GENEL KURUL KONUŞMASI
Konu: Vergi Usul Kanunu ile Bazı Kanunlarda Değişiklik Yapılmasına Dair Kanun Teklifi münasebetiyle
Yasama Yılı:5
Birleşim:6
Tarih:13.10.2021

HAYRETTİN NUHOĞLU (İstanbul) - Sayın Başkan, değerli milletvekilleri; görüşülmekte olan Vergi Usul Kanunu ile Bazı Kanunlarda Değişiklik Yapılmasına Dair Kanun Teklifi'nin 19'uncu maddesi üzerine İYİ Parti Grubu adına söz aldım, selamlarımı sunarım.
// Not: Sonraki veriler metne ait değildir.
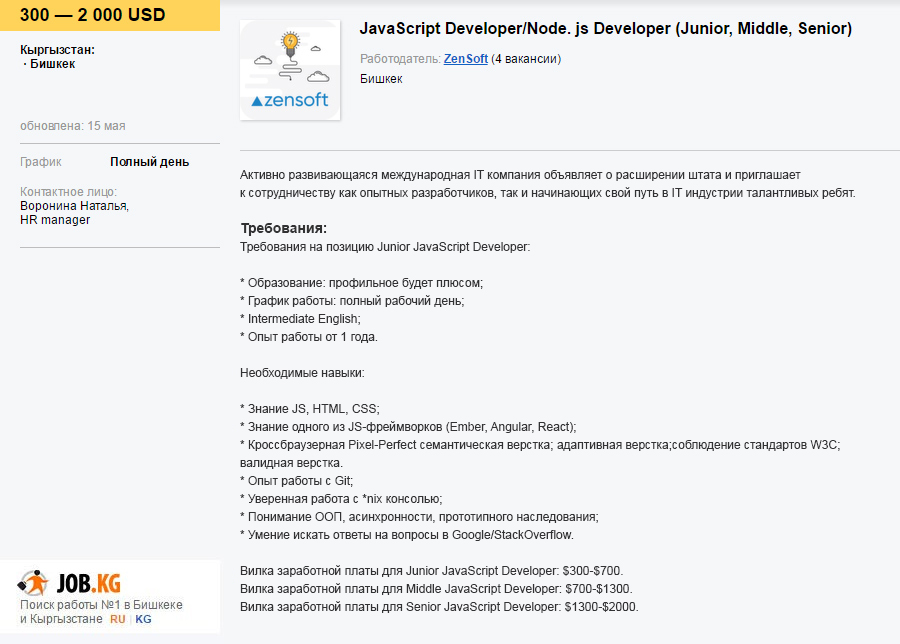Screen dimensions: 900x644
Task: Click the 'Поиск работы №1 в Бишкеке' tagline
Action: (102, 604)
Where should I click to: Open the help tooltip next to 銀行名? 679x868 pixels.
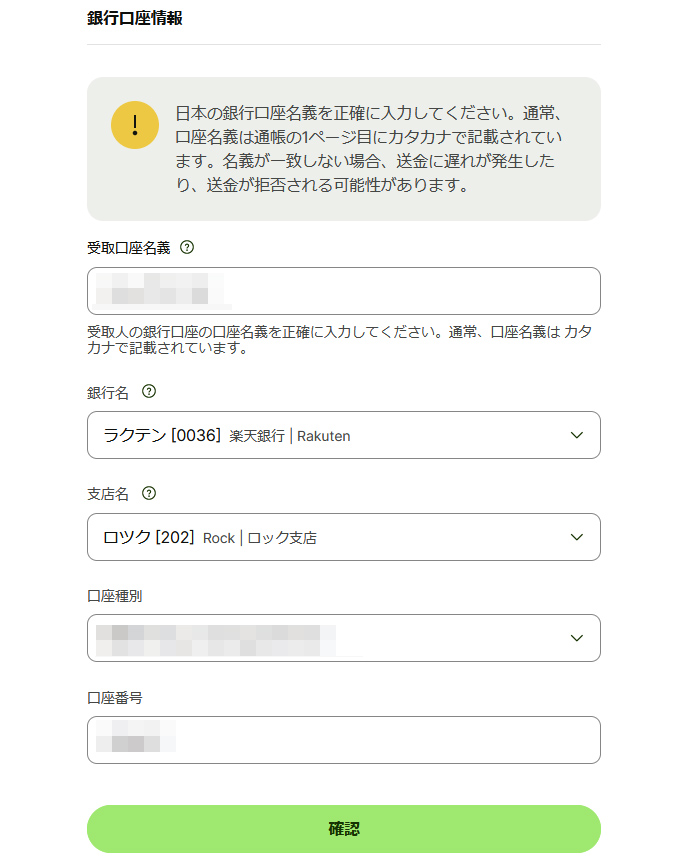pos(150,392)

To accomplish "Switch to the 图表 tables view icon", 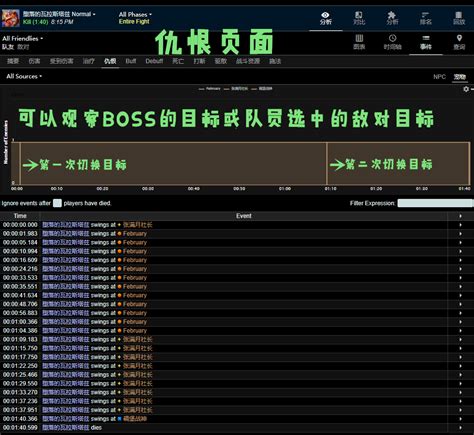I will pos(359,42).
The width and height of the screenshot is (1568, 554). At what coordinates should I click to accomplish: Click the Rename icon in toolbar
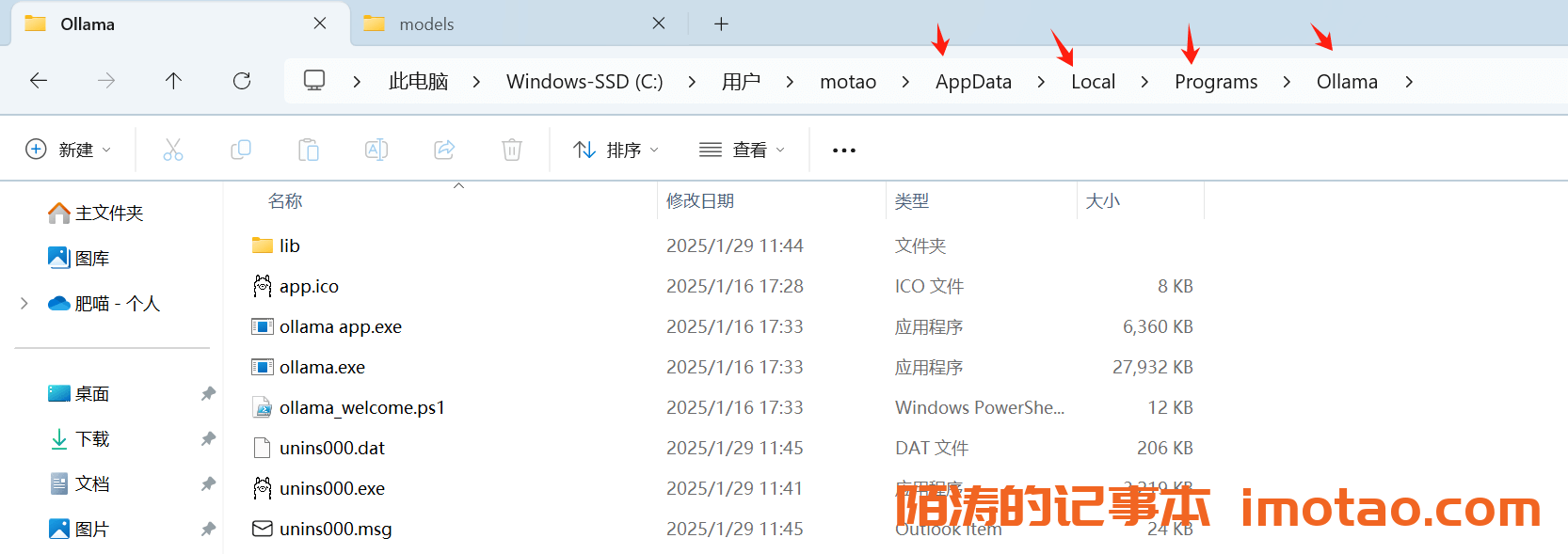pos(376,150)
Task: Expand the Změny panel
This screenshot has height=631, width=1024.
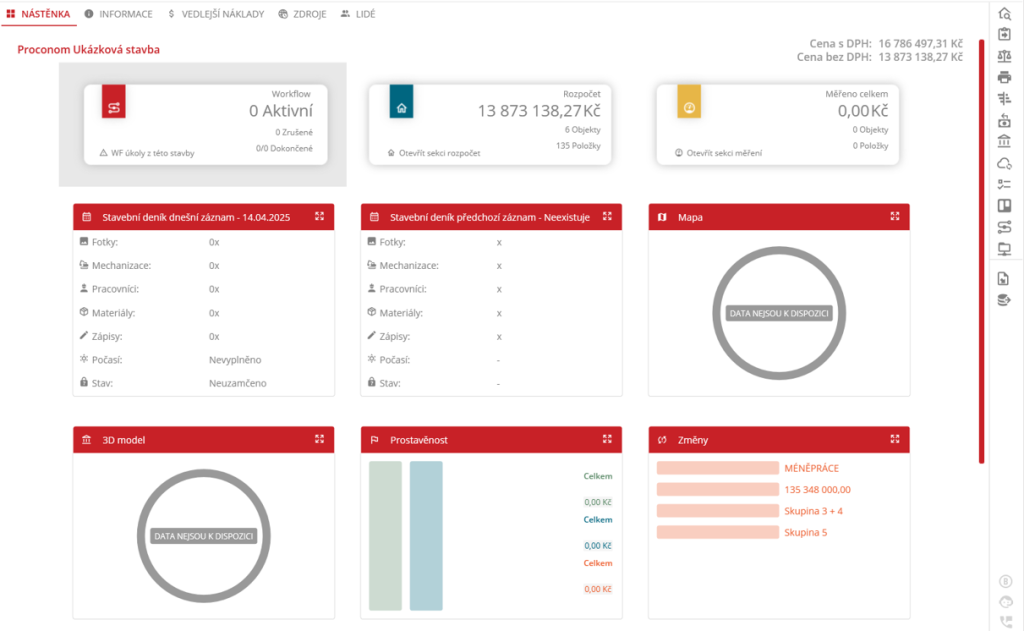Action: click(895, 439)
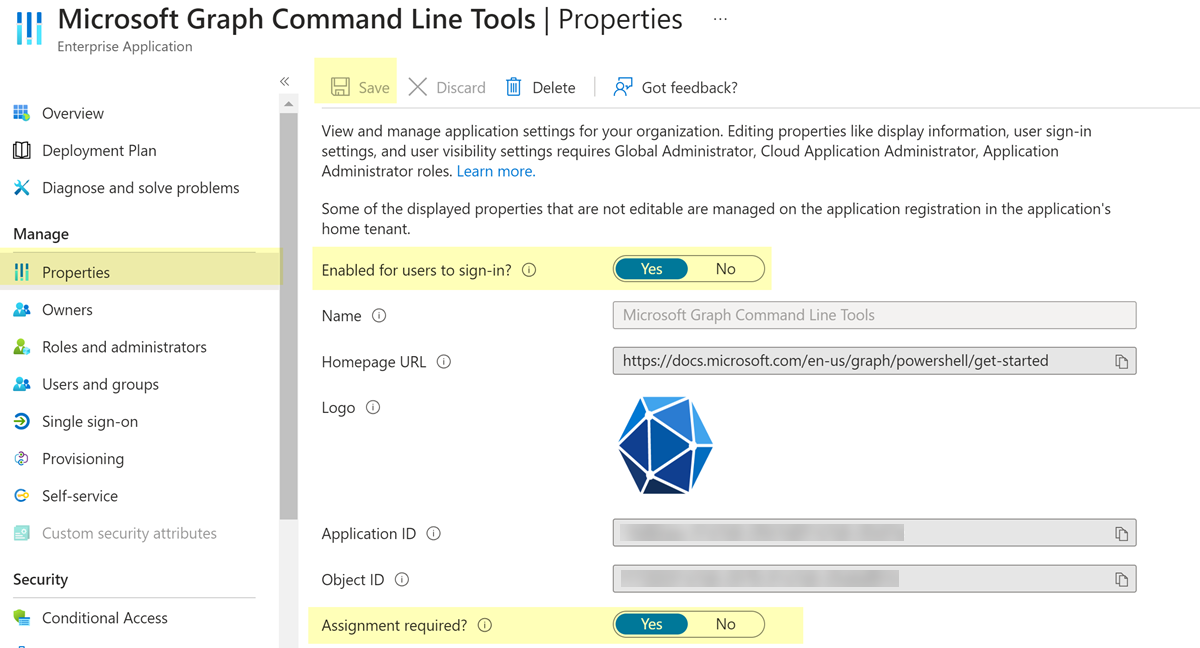Click the Save floppy disk icon
The width and height of the screenshot is (1200, 648).
[x=340, y=87]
Beşinci Yasama Yılında uluslararası iklim değişikliğiyle ilgili Paris Anlaşması'ndan sonra görüşülen ilk kanun teklifinin torba kanun olmaması dolayısıyla, içinde farklı konular olmadığı, sadece vergiyle ilgili 8 ayrı kanunda değişiklik yapılmasını kapsadığı için memnuniyetimi dile getirerek başlamak istiyorum. Ne var ki iktidarın teklifi vergi reformu şeklinde sunmaya kalkışmasını da son derece yanlış bulmaktayım. Reform olma niteliklerini taşımaktan çok uzak olan bu teklif, çok önceden yapılması gereken, mükellefler ile idare arasındaki mahkeme süreçlerine sebep olan, genellikle usul hükümleriyle ilgili bazı hususları düzenlemekten ibarettir.

Diğer taraftan, bu teklifle vergi sistemimizdeki yapısal sorunların çözülemeyeceği ortadadır. Eğer böyle bir iddiaları varsa ve devam ederse, iktidarın, sorunun sebeplerini doğru tespit edemediği hatta bunun için bir çaba göstermediği de ortaya çıkar.
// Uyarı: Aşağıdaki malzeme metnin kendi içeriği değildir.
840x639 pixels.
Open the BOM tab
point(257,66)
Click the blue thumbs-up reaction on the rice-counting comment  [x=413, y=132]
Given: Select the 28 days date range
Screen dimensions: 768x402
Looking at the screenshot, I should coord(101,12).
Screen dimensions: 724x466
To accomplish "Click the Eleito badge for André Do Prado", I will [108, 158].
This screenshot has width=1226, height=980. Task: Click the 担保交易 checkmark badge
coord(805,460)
Gerçek bir vergi reformu yapılmak istendiği zaman kapsamlı bir çalışmanın bütün paydaşlarıyla birlikte tartışılarak yapılması gerektiğini hatırlatmak isterim. Aceleye getirilmeden, ilgili kamu kuruluşlarının detaylı çalışmalarına, sektör temsilcilerinin, meslek odalarının ve sivil toplum kuruluşlarının görüşleri alınarak bütüncül bir yaklaşım sağlamanın önemli olduğunu da ilave etmek isterim. Reformun en önemli göstergesi sistemin vergi adaletini sağlamış olmasıdır. Aynı zamanda, kimseye ayrıcalık ve koruma sağlamayan, çalışanların haklarını koruyan, adil ve uygulanabilir olması gerekir.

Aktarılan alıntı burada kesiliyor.